Faster "Closest Pair of Points Problem" implementation?

Here's a refinement of @Henrik's approach. The key difference is that using Nearest[pts->"Distance"] is over an order of magnitude faster than using Nearest[pts->{"Index", "Distance"}]:

SeedRandom[1];
pts = RandomReal[1, {10000,2}];

AbsoluteTiming[
    data=Nearest[pts->"Distance"][pts,2][[All,2]];
    d=Min[data];
    i=First @ Ordering[data,1];
    j=Nearest[pts->"Index"][pts[[i]],2][[2]];
    {d, pts[[i]],pts[[j]]}
]

{0.008782, {0.000108351, {0.644732, 0.0760254}, {0.64463, 0.0759882}}}

Compared to @Henrik's answer:

AbsoluteTiming[
    data=Nearest[pts->{"Index","Distance"}][pts,2][[All,2]];
    i=OrderingBy[data,Last,1][[1]];
    j=data[[i,1]];
    dist=data[[i,2]];
    result={dist,pts[[i]],pts[[j]]}
]

{0.149502, {0.000108351, {0.644732, 0.0760254}, {0.64463, 0.0759882}}}


Maybe this works for you:

AbsoluteTiming[
 data = Nearest[pts -> {"Index", "Distance"}][pts, 2][[All, 2]];
 i = OrderingBy[data, Last, 1][[1]];
 j = data[[i, 1]];
 dist = data[[i, 2]];
 result = {dist, pts[[i]], pts[[j]]}
 ]

i and j are the indices of the pair of points that are closest to each other; dist is their distance.

Nearest[pts -> {"Index", "Distance"}][pts, k] finds the for every point its k nearest neighbors. The first "neighbor" will always be the point itself. That's why I take Nearest[pts -> {"Index", "Distance"}][pts, 1][[All, 2]] to get the nearest "true" neighbor.

I am pretty sure that this does quite the same like C.E.'s NearestNeighborGraph implementation, but it is about 3 times faster on my machine and alsmost twice as fast as b3m2a1's compiled implementation (on my machine and for 10000 points). This is only faster than NearestNeighborGraph because it does not rely on Mathematica's Graph implementation and all its overhead. Yet another example where avoiding Graph boosts performance. But I have to say that NearestNeighborGraph catches up a bit when one increases the number of points.

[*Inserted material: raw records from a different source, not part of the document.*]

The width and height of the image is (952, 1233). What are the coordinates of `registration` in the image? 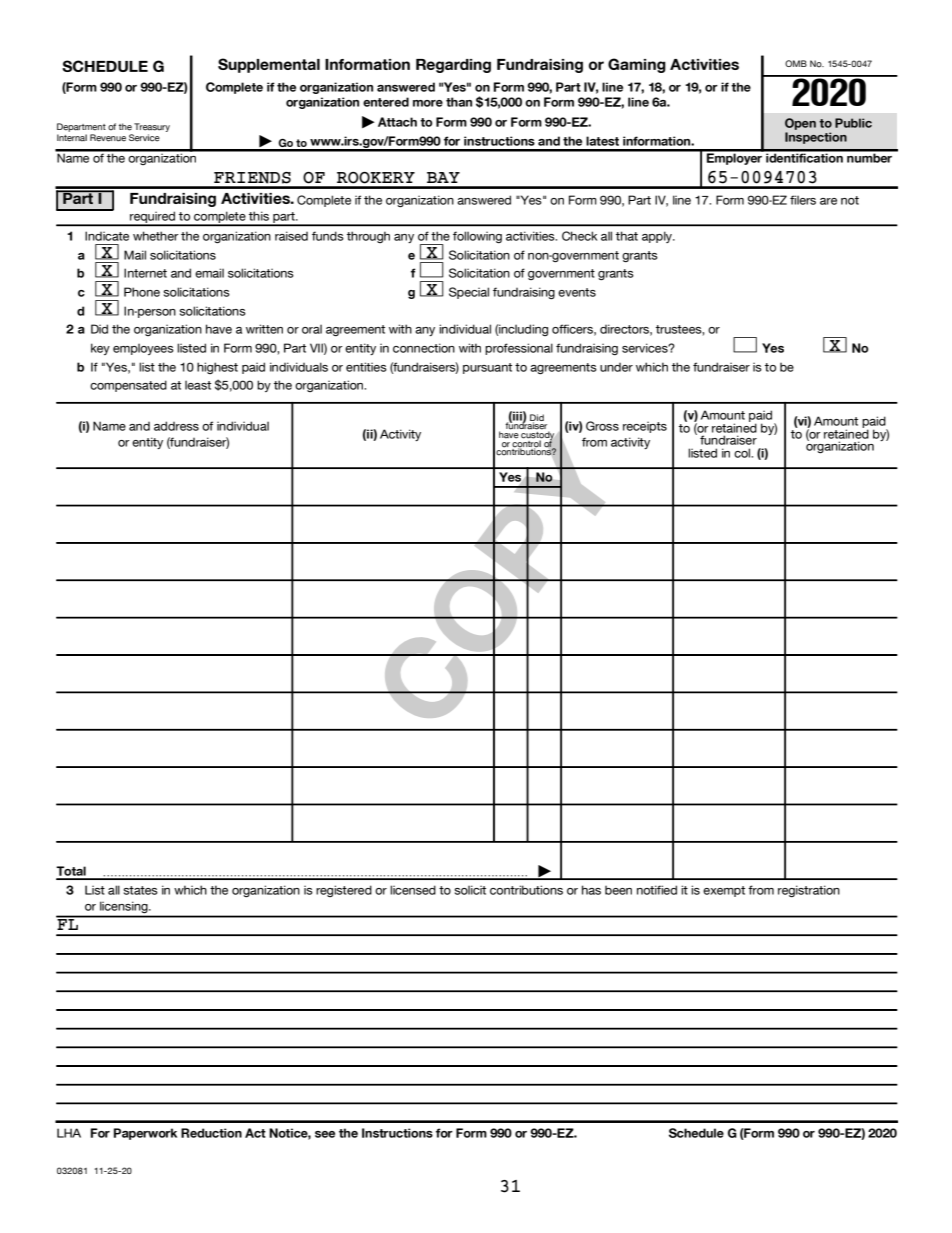 It's located at (809, 891).
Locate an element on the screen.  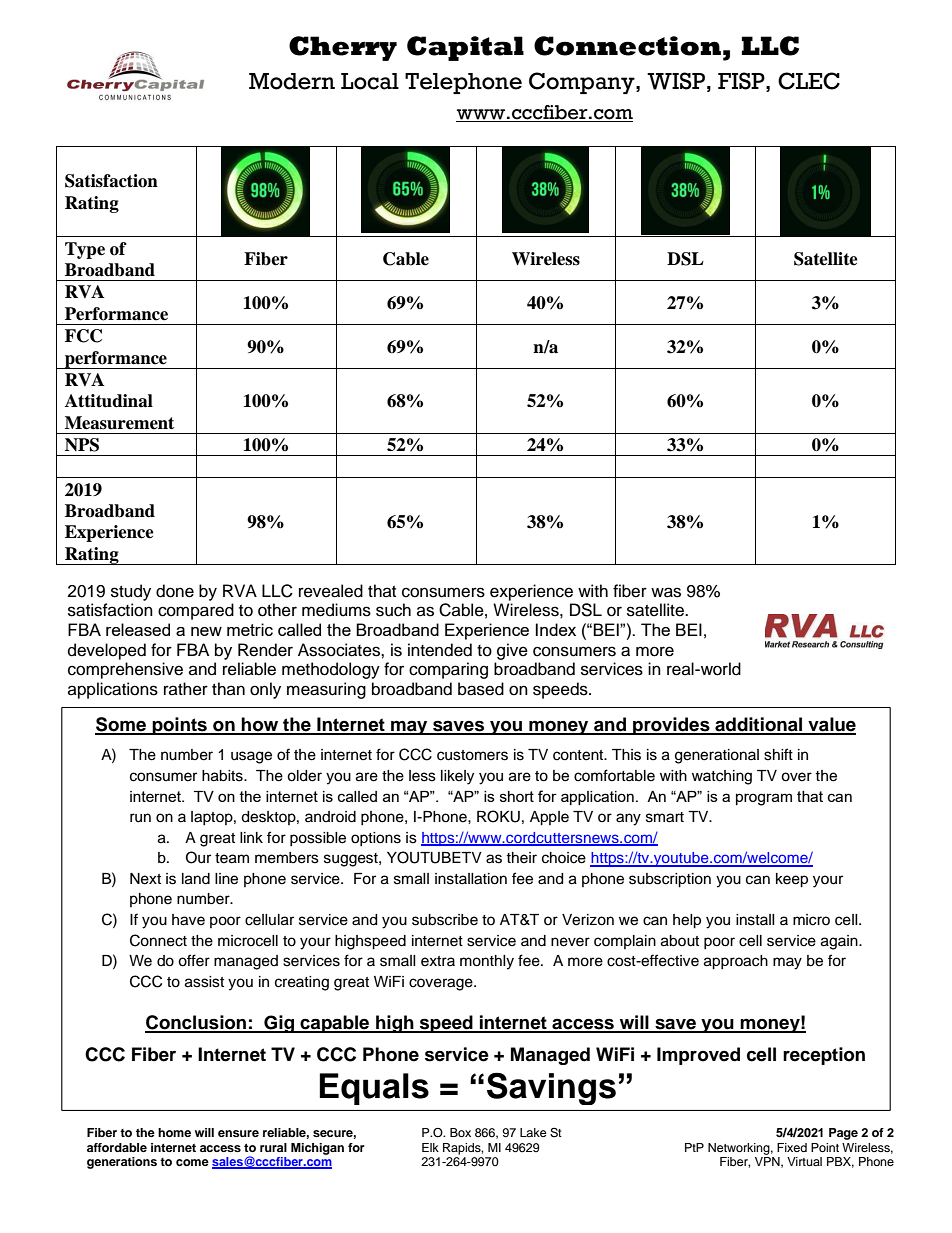
was is located at coordinates (666, 592).
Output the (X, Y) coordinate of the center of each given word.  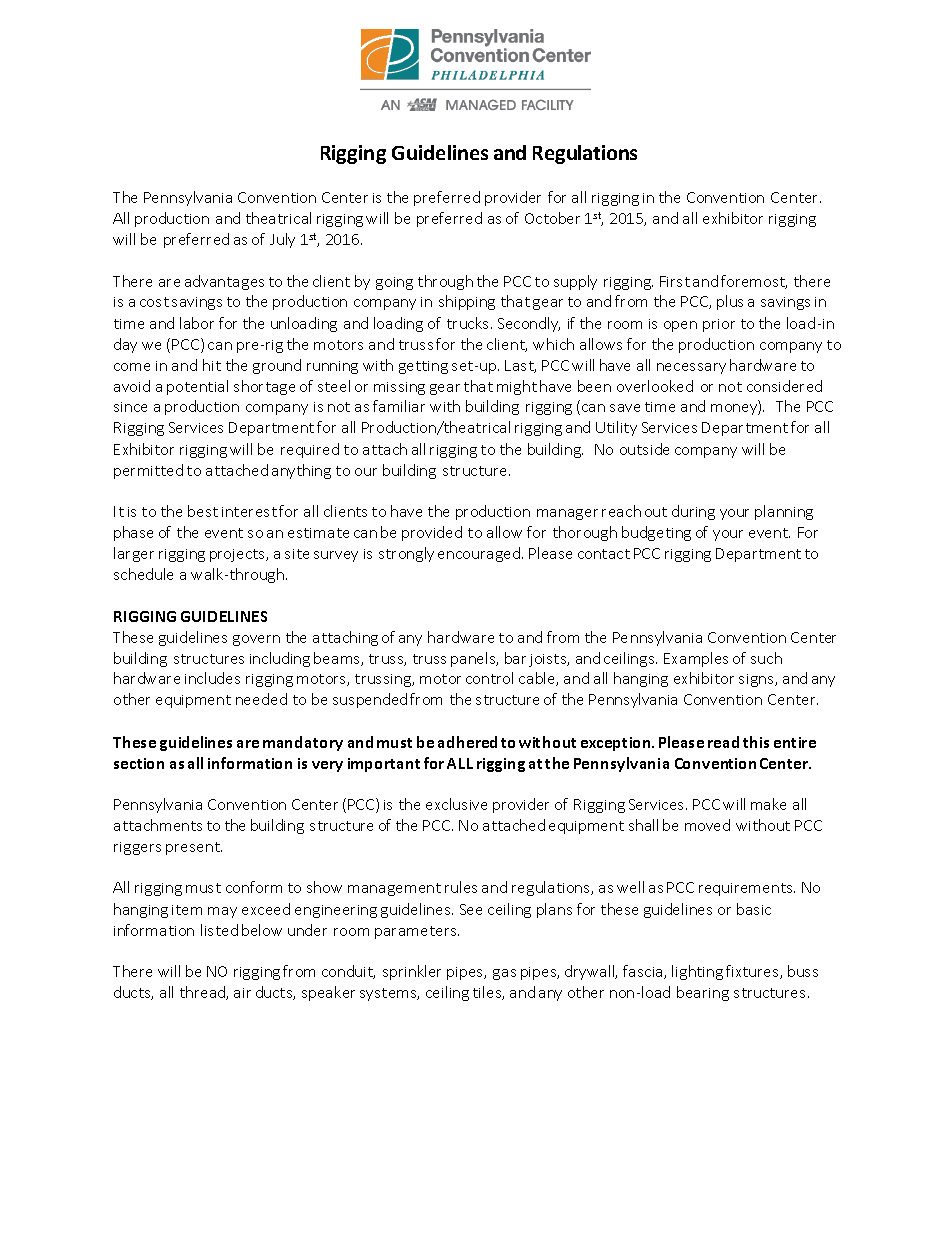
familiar (399, 406)
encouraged (480, 554)
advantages (224, 282)
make (768, 804)
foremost (754, 282)
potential (197, 387)
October (552, 218)
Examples (696, 659)
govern (256, 640)
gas (504, 974)
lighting (697, 972)
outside (644, 449)
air (242, 993)
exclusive (456, 804)
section (139, 763)
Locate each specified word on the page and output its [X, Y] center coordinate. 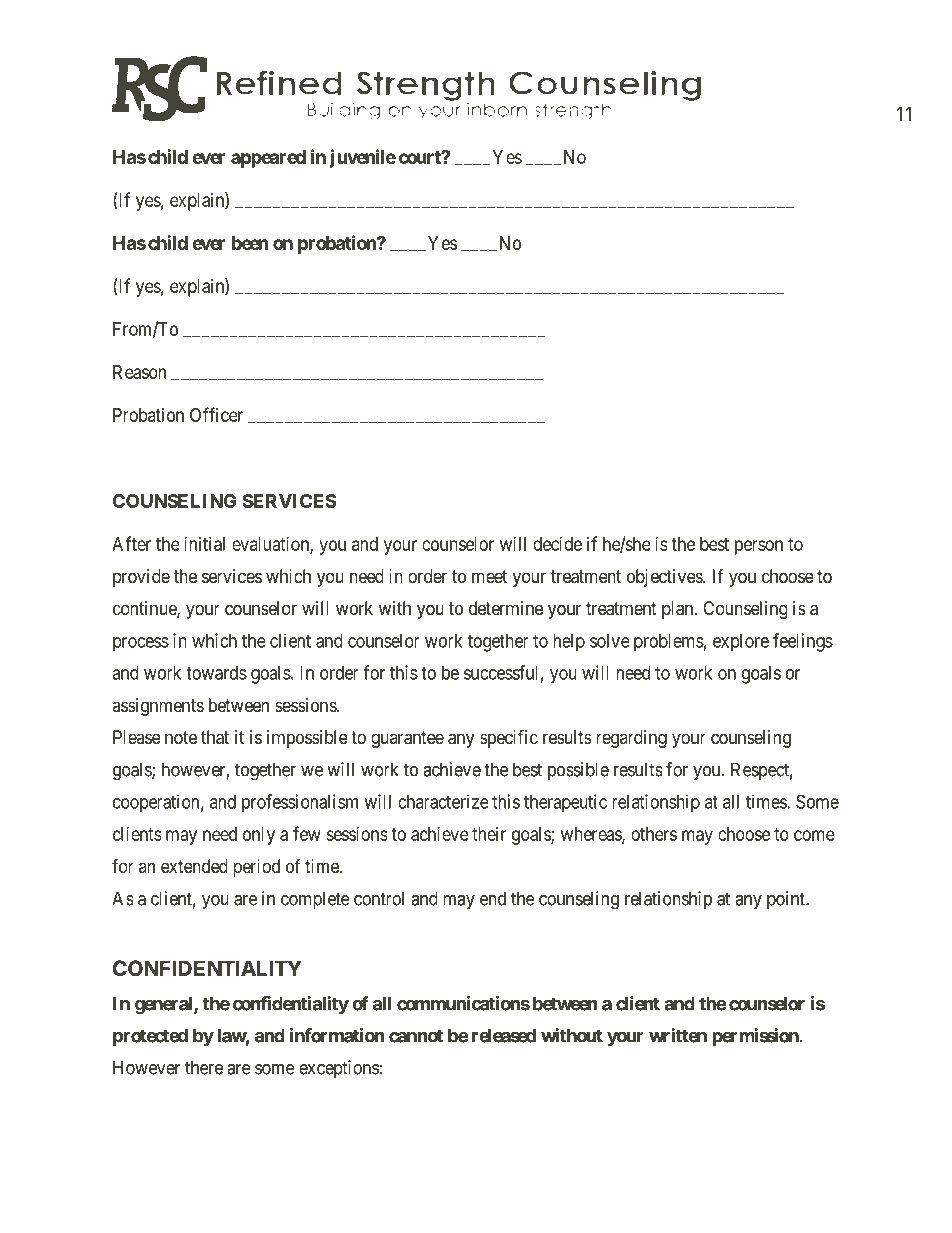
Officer [216, 414]
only [259, 836]
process [141, 644]
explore [741, 643]
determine [506, 608]
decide [557, 544]
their [489, 834]
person [759, 547]
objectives [665, 578]
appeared [268, 159]
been [250, 243]
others [654, 834]
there [204, 1067]
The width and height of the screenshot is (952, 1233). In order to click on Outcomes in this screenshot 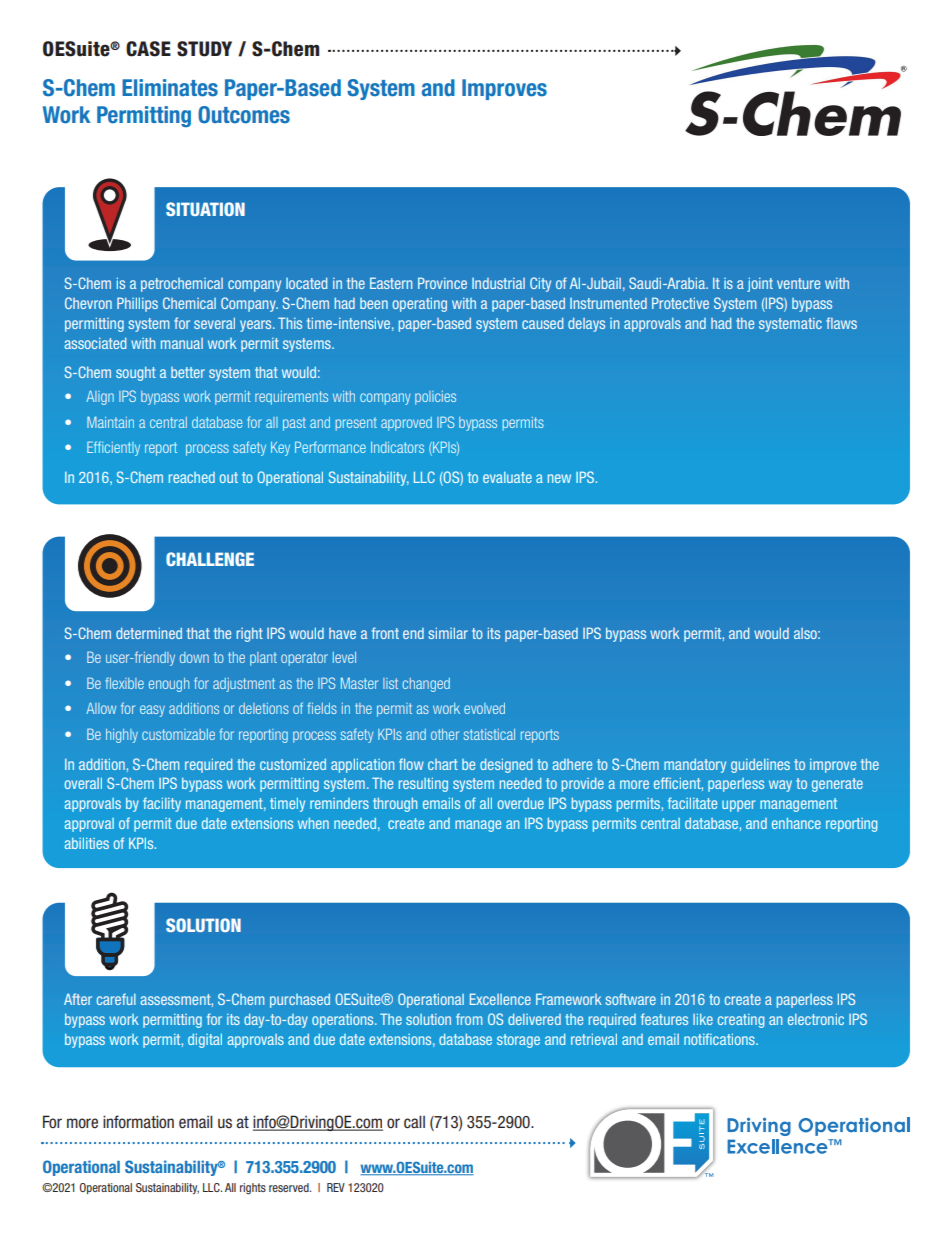, I will do `click(244, 115)`.
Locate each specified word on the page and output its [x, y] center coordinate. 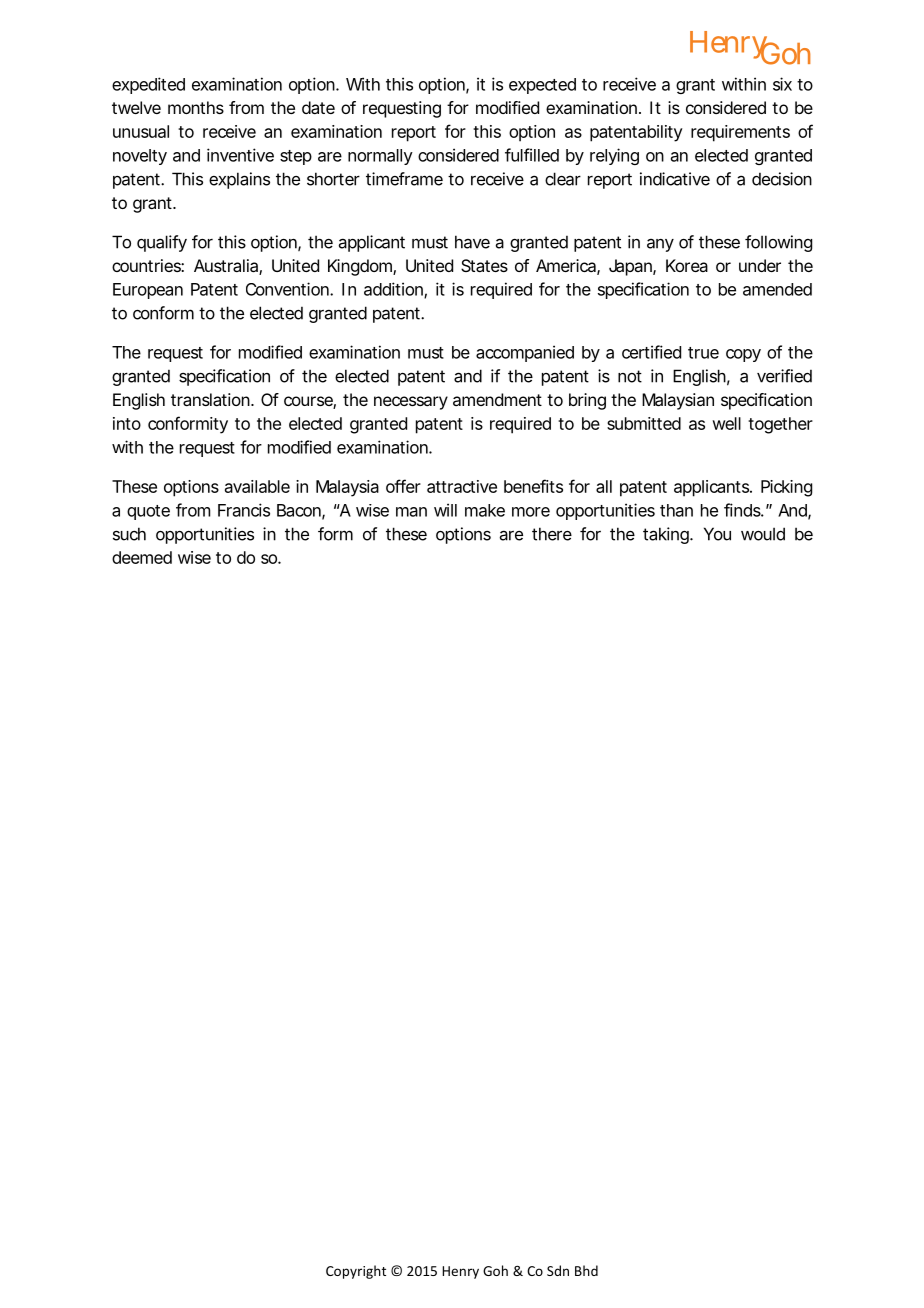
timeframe [404, 179]
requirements [740, 133]
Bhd [586, 1270]
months [196, 107]
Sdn [558, 1270]
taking [667, 535]
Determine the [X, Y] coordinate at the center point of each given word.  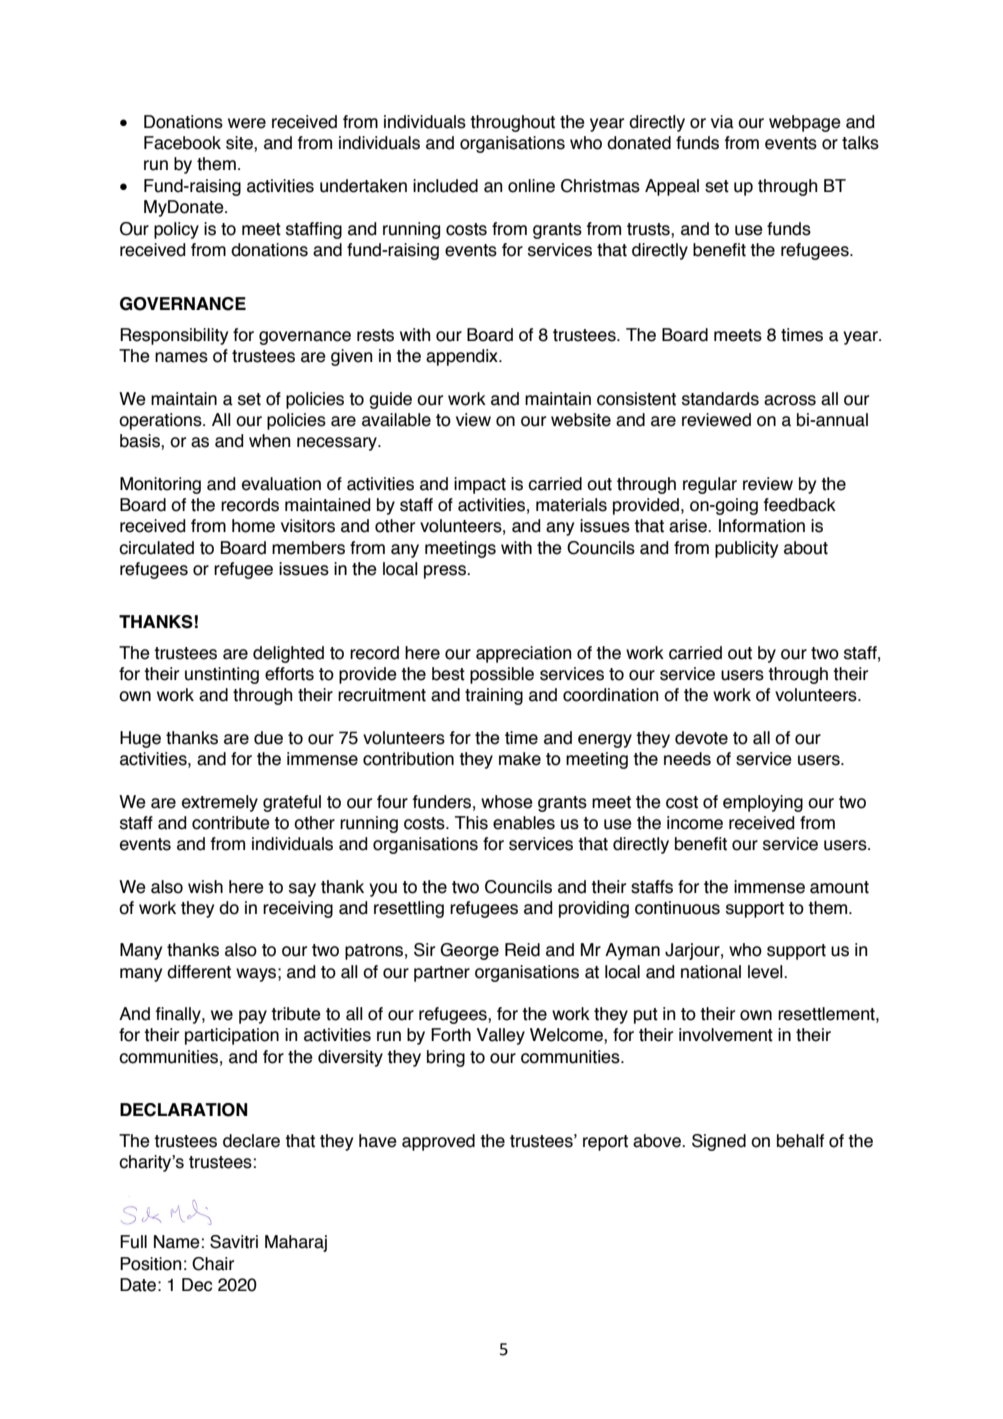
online [531, 186]
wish [205, 887]
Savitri [234, 1242]
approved [438, 1142]
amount [839, 887]
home [253, 526]
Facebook [182, 143]
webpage [805, 123]
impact [480, 485]
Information [762, 526]
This [471, 823]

The performance degradations start with Graph using a fancy interface that enforces conversion of packed lists of edge indices to unpacked lists of UndirectedEdges and DirectedEdges. And it goes on with all the fancy vertex and edge attributes. Once I had to dig through the half-hidden implementation details of some Graph feature for debugging. I got cold shivers seeing that one had to pass a dozen of parser layers before one arrives at the actual algorithms...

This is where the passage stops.